# Carpet/hardwood transition



## Floorwizard (Dec 5, 2003)

And end cap or baby threshold are wood transitions that are used in these situations.


----------



## jerryb48 (Nov 12, 2007)

*T-Molding*

T-Molding would also work


----------



## Floorwizard (Dec 5, 2003)

using a tmold over carpet is not the best of ideas. it will be stable under the wood, but the end that extends over the carpet will be soft and unstable.
causing premature cracking and breakage


----------



## kjwoodworking (Nov 21, 2007)

Florcraft nailed it. Don't use T track. I used a wood simulated metal transition piece on a floating floor I installed for added strength because customer was in a wheelchair. I had to make sure it had a big enough lip to compensate for the floating floor expanding and contracting with temperature change.

Good luck with your project.


----------



## silverlakeboyz (Dec 10, 2007)

*Carpet/Hardwood Transition*

I currently have carpeting transitioning to linoleum. I am installing floating hardwood next to the carpet. There is currently a transition (looks like metal shoe molding) that nails the carpet down. How do I remove this in order to use the end molding to transition from the floating floor to the carpet? If i pull this out then what do I nail the carpet to?


----------



## kjwoodworking (Nov 21, 2007)

I usually take a flat screwdriver and work it up under the edge of the metal molding (on the carpet side) and bend it up to release the carpet.
Work from one edge all the way across and release carpet-it will have little teeth to hold carpet. After you get carpet off it, you should see heads of nails that hold metal strip down.
In the past, I have installed the floating floor and where carpet meets floating floor, I fold it over and staple it or nail it down, staple works better.

* [JOB ITEM]
In exactly three sentences, what does the carpet/hardwood transition thread say?

* [COLLECTED DATA]
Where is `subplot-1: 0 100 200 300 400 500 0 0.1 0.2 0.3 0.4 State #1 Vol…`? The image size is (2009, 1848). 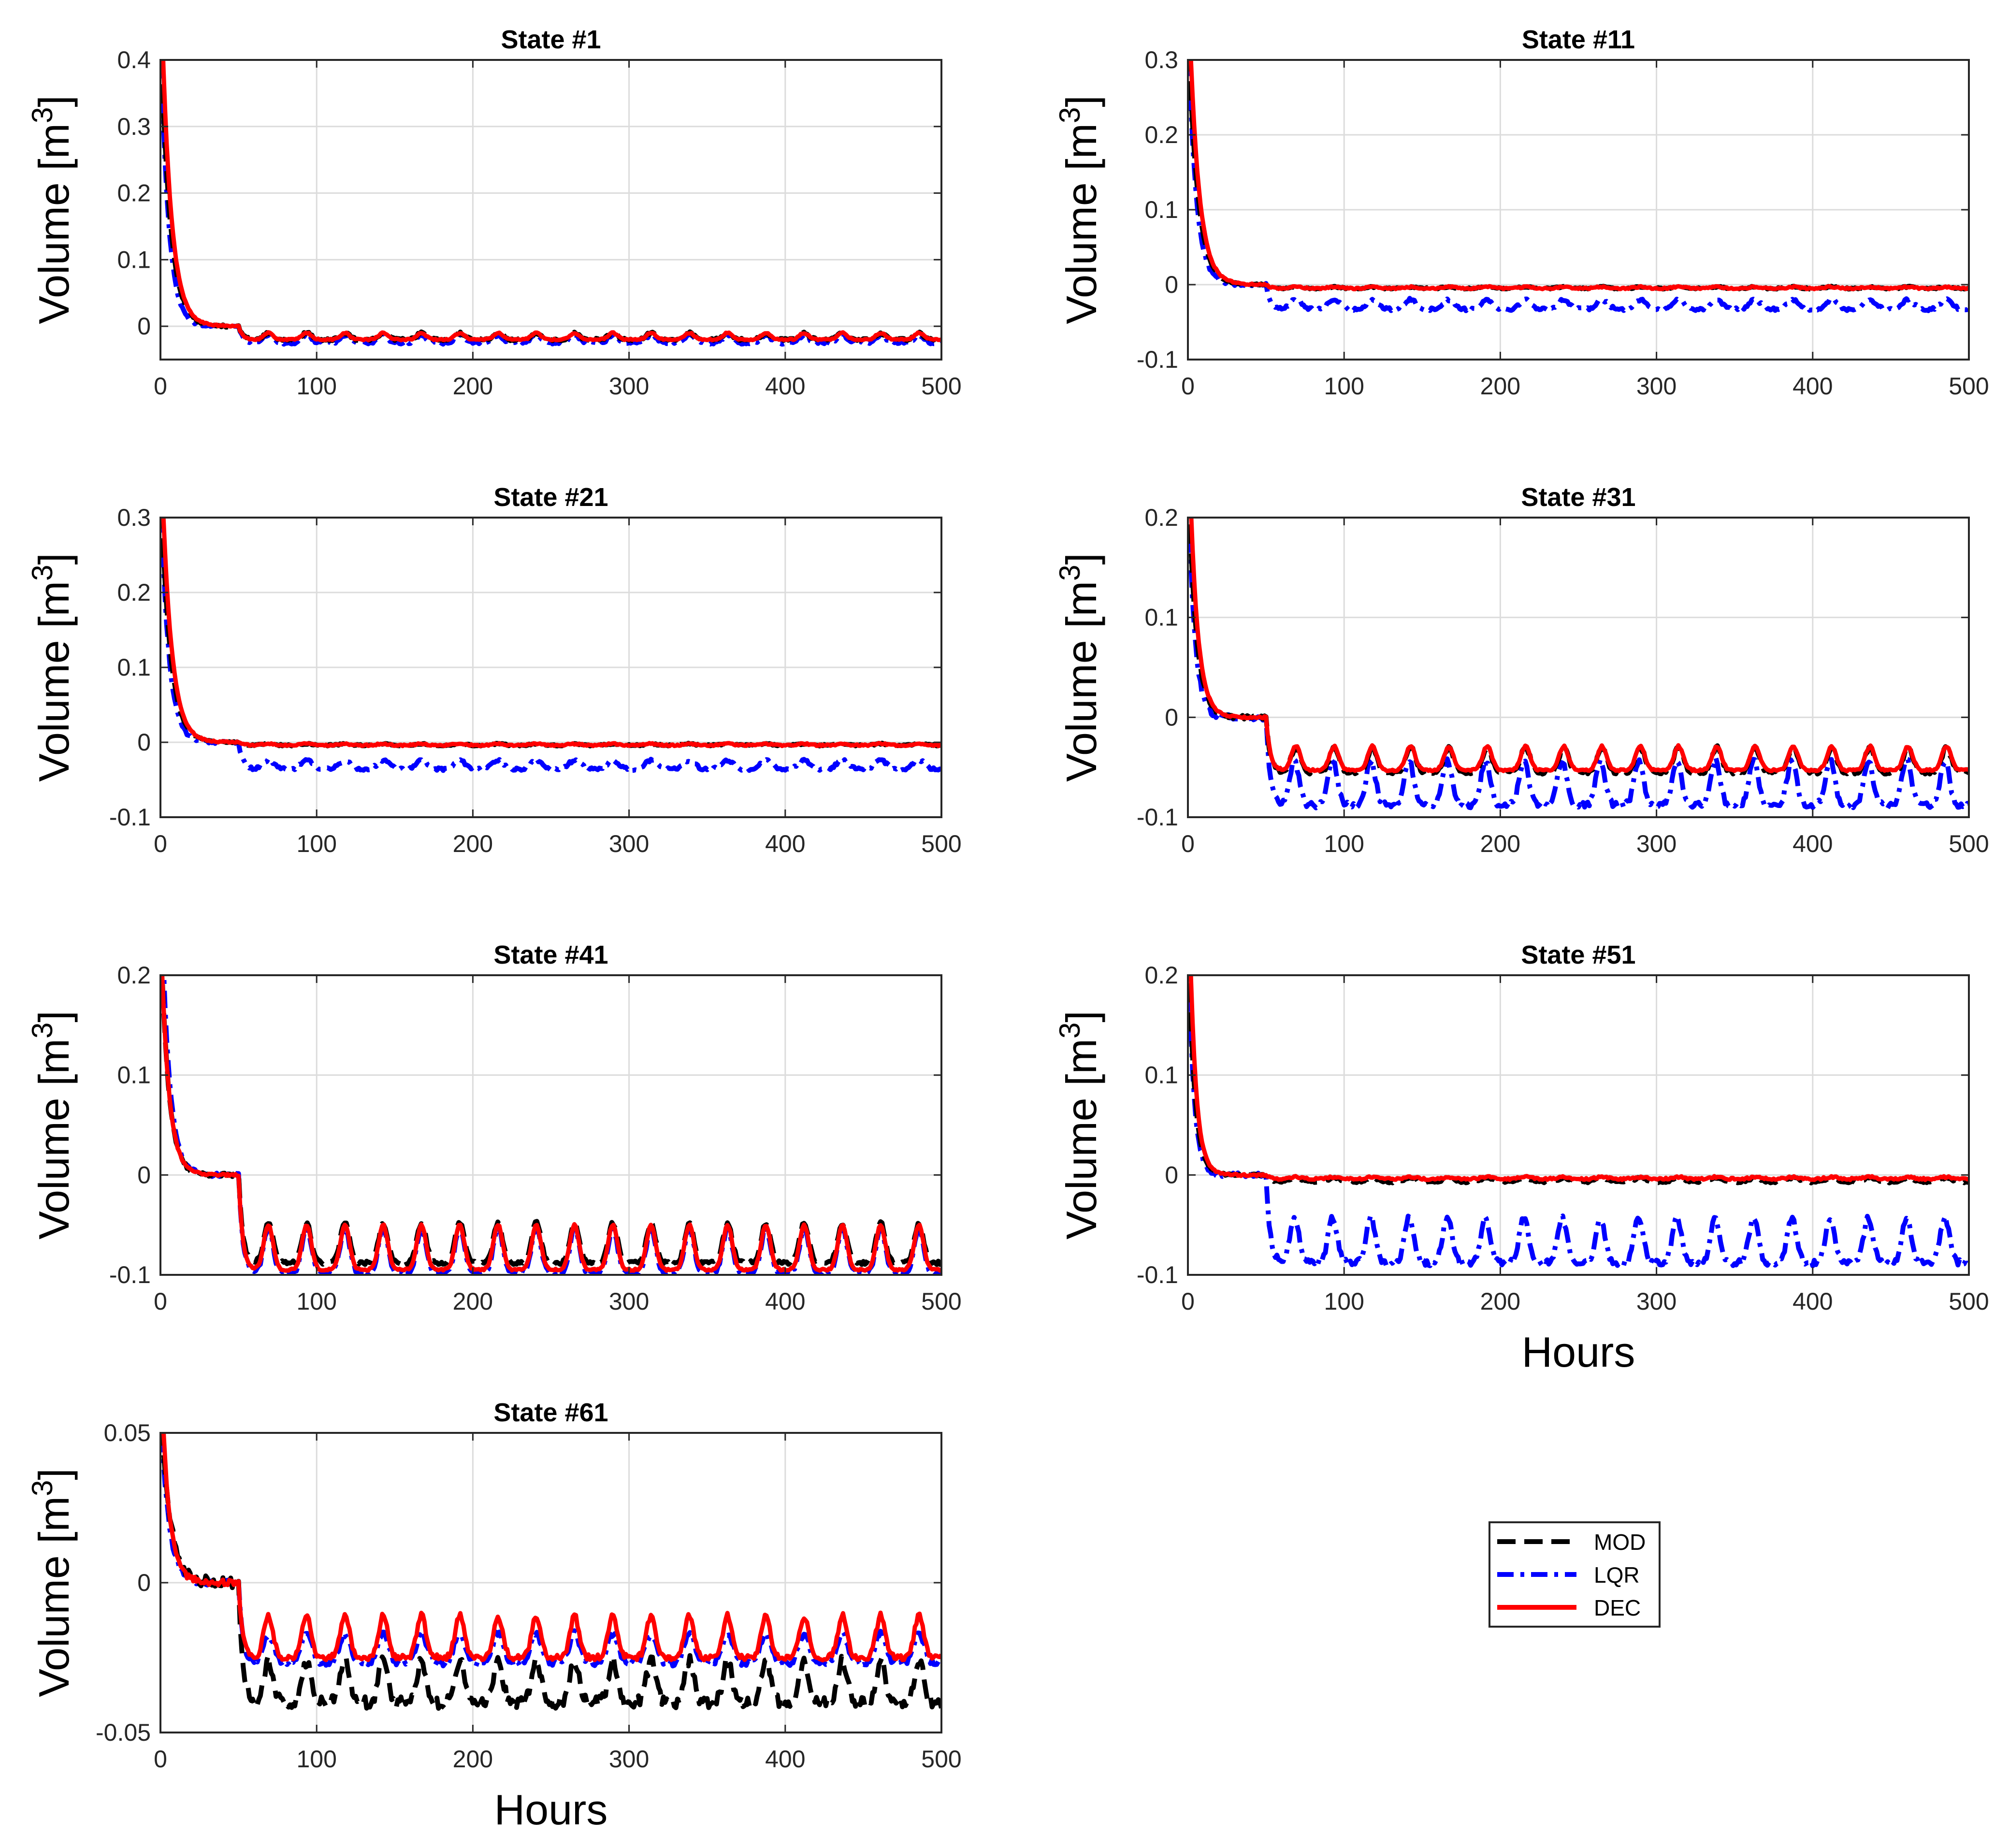 subplot-1: 0 100 200 300 400 500 0 0.1 0.2 0.3 0.4 State #1 Vol… is located at coordinates (494, 212).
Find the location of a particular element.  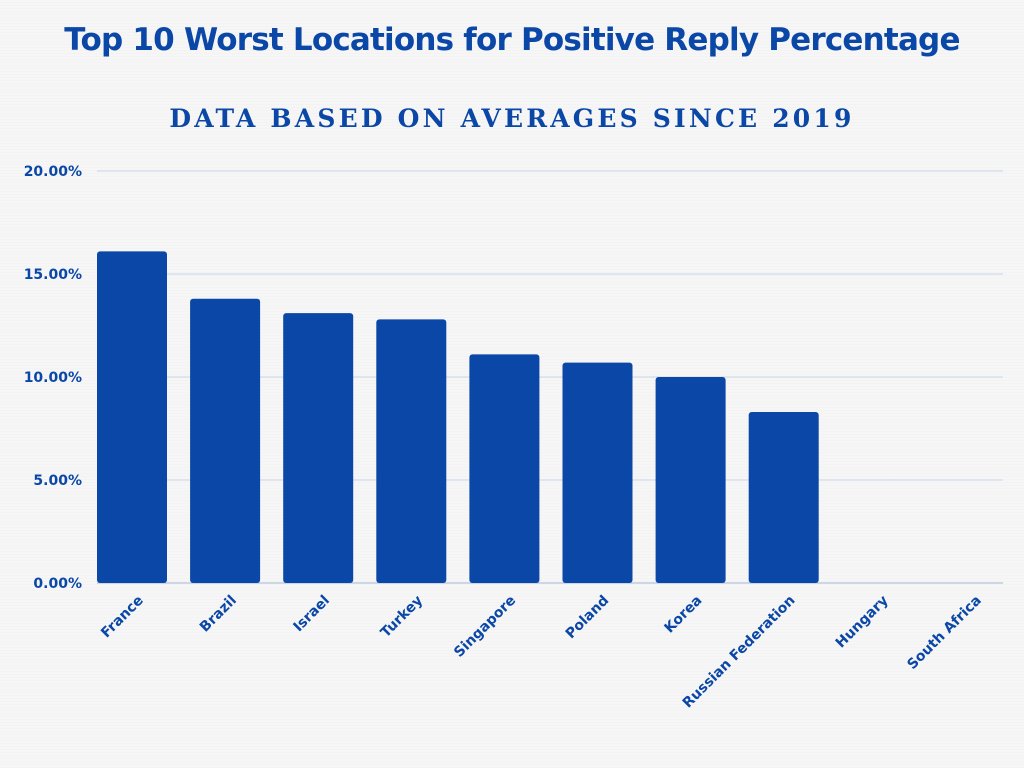

y-tick-label: 0.00% is located at coordinates (58, 584).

* [ANSWER FOR THE TASK]
One poster names an end cap or baby threshold as the wood transitions for joining carpet and hardwood, and another adds that T-molding would also work. The first poster warns that T-molding over carpet is a poor choice because the end over the carpet is soft and unstable, which leads to premature cracking and breakage, and a later reply agrees not to use it. Asked how to remove a metal strip that nails the carpet down beside a new floating floor, a poster explains prying it up with a flat screwdriver to release the carpet from its teeth, then folding the carpet over where it meets the floor and stapling or nailing it, with staples working better.